Entonces, aturdida por el clamor
que se agigantaba bajo su cráneo, se levantó y se puso a dar vueltas por la habitación.
Buscaba un agujero por donde arrojar aquel cuerpo que ahora se atravesaba en su
vida, miraba bajo los muebles, en los rincones, toda sacudida por el temblor rabioso
de su impotencia. No, no había ningún agujero en la alcoba, los armarios eran demasiado
estrechos, la habitación entera le negaba toda ayuda. ¡Y, sin embargo, era en ella
donde habían ocultado sus besos! Donde él entraba con su suave ruido de gato y salía
del mismo modo. Nunca hubiera creído ella que podía llegar a hacerse tan horrible.
Teresa paseaba aún de un lado para
otro con la locura danzarina de un animal acosado, cuando creyó tener una inspiración.
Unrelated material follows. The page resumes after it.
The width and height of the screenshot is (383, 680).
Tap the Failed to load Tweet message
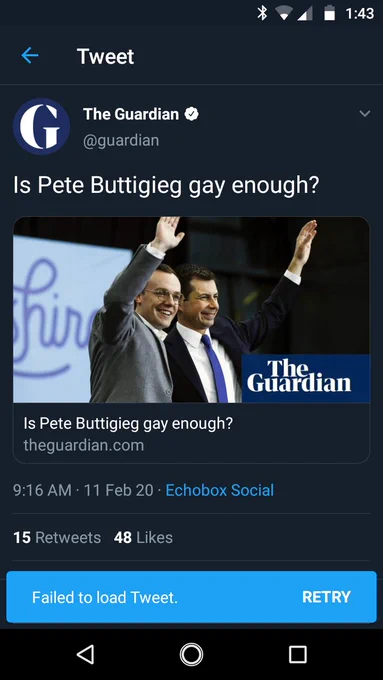click(x=105, y=597)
¿Y si tirara a Colombel por la ventana? Pero lo encontrarían y adivinarían en seguida
de dónde había caído. No obstante, ella había levantado la cortina para mirar la
calle y, de repente, vio al joven de enfrente, a aquel imbécil que tocaba la flauta,
apoyado en la ventana con su aspecto de perro sumiso. Ella conocía bien su cara
descolorida, sin cesar dirigida hacia ella, y estaba aburrida de ver en él una cobarde
ternura. La vista de Julián, tan humilde y tan fiel, la iluminó. Una sonrisa se
dibujó en su pálido rostro. Allí estaba la salvación. El idiota de enfrente la amaba
con una pasión de dogo encadenado que la obedecería hasta el crimen. Además lo recompensaría
con todo su corazón, con todo su cuerpo. No lo había querido porque era demasiado
bueno; pero ella lo querría, lo compraría para siempre con la entrega leal de su
carne si él llegaba a ensangrentarse por ella. Sus labios rojos tuvieron un pequeño
estremecimiento, como con el sabor de un amor espantado con el que la atraía el
desconocido.
Entonces, vivamente, del mismo modo
que hubiera cogido un paquete de ropa, levantó el cuerpo de Colombel y lo puso en
la cama. Luego, abriendo la ventana, envió unos besos a Julián.
IV
Julián se movía en una pesadilla. Cuando reconoció a
Colombel atravesado en la cama no se sorprendió, lo encontró natural y sencillo.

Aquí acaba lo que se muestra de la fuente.